*** 원문 텍스트

2026년 4월 3일·아키텍처·

9장: 프로덕션 스트리밍 인프라

로드밸런서의 WebSocket 업그레이드, CDN과 스트리밍, Kubernetes에서의 스트리밍 서비스 운영, 모니터링 전략, HTTP/3(QUIC)과 WebTransport의 미래를 다룹니다.

17분734자8개 섹션

streaming ai

streaming-ai9 / 10

1 2 3 4 5 6 7 8 9 10

이전8장: 백프레셔와 흐름 제어 다음10장: 실전 프로젝트 — 스트리밍 AI 시스템 구축

학습 목표

L7 로드밸런서에서 WebSocket 업그레이드를 올바르게 처리하는 방법을 이해합니다
CDN이 스트리밍에 미치는 영향과 우회 전략을 파악합니다
Kubernetes에서 스트리밍 서비스를 운영하는 핵심 설정을 학습합니다
연결 수, 지연시간, 처리량 등 핵심 모니터링 지표를 다룹니다
HTTP/3(QUIC)과 WebTransport가 스트리밍에 가져올 변화를 전망합니다

로드밸런서와 스트리밍

로드밸런서는 스트리밍 인프라에서 가장 먼저 마주치는 관문입니다. 프로토콜별로 다른 처리가 필요합니다.

SSE 로드밸런싱

SSE는 표준 HTTP이므로 일반적인 L7 로드밸런서에서 잘 동작합니다. 다만 주의할 점이 있습니다.

nginx-sse-config.conf

nginx

upstream sse_backend {
    server backend1:3000;
    server backend2:3000;
    server backend3:3000;
}
 
server {
    listen 443 ssl;
    
    location /api/stream {
        proxy_pass http://sse_backend;
        
        # SSE 핵심 설정
        proxy_http_version 1.1;
        proxy_set_header Connection "";
        
        # 버퍼링 비활성화 — 스트리밍의 핵심
        proxy_buffering off;
        proxy_cache off;
        
        # 청크 전송 인코딩 비활성화
        chunked_transfer_encoding off;
        
        # 연결 타임아웃 (SSE는 장시간 연결)
        proxy_read_timeout 3600s;
        proxy_send_timeout 3600s;
        
        # 헤더 전달
        proxy_set_header X-Accel-Buffering no;
    }
}

Warning

proxy_buffering off는 SSE 스트리밍에서 가장 중요한 설정입니다. 이 설정 없이는 Nginx가 응답을 버퍼에 모아두었다가 한꺼번에 전달하므로, 실시간 토큰 전달이 불가능합니다.

WebSocket 업그레이드 처리

WebSocket은 HTTP 업그레이드를 통해 프로토콜이 전환됩니다. 로드밸런서가 이 업그레이드를 올바르게 중계해야 합니다.

******
*** 데이터 행

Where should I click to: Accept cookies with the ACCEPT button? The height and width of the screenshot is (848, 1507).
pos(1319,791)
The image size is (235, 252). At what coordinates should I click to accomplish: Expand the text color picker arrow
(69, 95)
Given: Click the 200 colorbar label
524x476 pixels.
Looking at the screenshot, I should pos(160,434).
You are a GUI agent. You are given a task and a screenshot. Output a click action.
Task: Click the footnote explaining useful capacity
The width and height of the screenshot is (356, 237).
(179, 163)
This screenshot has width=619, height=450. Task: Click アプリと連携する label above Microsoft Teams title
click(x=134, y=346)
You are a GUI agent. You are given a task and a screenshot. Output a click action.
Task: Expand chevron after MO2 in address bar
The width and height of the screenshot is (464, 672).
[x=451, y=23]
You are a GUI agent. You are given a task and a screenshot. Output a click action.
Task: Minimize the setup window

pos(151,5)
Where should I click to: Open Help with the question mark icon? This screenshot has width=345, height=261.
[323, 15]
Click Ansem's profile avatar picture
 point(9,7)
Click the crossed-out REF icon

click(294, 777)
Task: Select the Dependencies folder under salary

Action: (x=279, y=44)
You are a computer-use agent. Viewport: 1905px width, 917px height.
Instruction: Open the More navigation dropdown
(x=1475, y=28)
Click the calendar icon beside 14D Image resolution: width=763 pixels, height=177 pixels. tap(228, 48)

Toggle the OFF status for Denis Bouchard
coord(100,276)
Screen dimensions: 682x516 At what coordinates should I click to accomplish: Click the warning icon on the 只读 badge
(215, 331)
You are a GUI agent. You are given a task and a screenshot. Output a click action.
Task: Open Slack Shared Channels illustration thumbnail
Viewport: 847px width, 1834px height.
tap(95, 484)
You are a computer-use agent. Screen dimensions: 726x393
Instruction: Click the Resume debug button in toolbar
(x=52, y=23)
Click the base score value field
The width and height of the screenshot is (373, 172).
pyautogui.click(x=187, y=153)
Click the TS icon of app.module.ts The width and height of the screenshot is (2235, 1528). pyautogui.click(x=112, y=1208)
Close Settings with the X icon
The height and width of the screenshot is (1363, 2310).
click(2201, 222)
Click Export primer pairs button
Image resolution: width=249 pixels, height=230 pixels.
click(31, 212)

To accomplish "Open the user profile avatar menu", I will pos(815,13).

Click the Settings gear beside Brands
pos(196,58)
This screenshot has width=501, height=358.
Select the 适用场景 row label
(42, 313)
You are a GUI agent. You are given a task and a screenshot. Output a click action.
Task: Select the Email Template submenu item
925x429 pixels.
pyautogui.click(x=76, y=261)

******

=== 풀어야 할 과제 ===
스트리밍 인프라 원문에서 "proxy_buffering off는 SSE"부터 "올바르게 중계해야 합니다."까지의 구간을 다시 적되, "로드밸런서"를 "부하 분산기"로 바꿔 부르십시오.

=== 올바른 결과 ===
proxy_buffering off는 SSE 스트리밍에서 가장 중요한 설정입니다. 이 설정 없이는 Nginx가 응답을 버퍼에 모아두었다가 한꺼번에 전달하므로, 실시간 토큰 전달이 불가능합니다.

WebSocket 업그레이드 처리

WebSocket은 HTTP 업그레이드를 통해 프로토콜이 전환됩니다. 부하 분산기가 이 업그레이드를 올바르게 중계해야 합니다.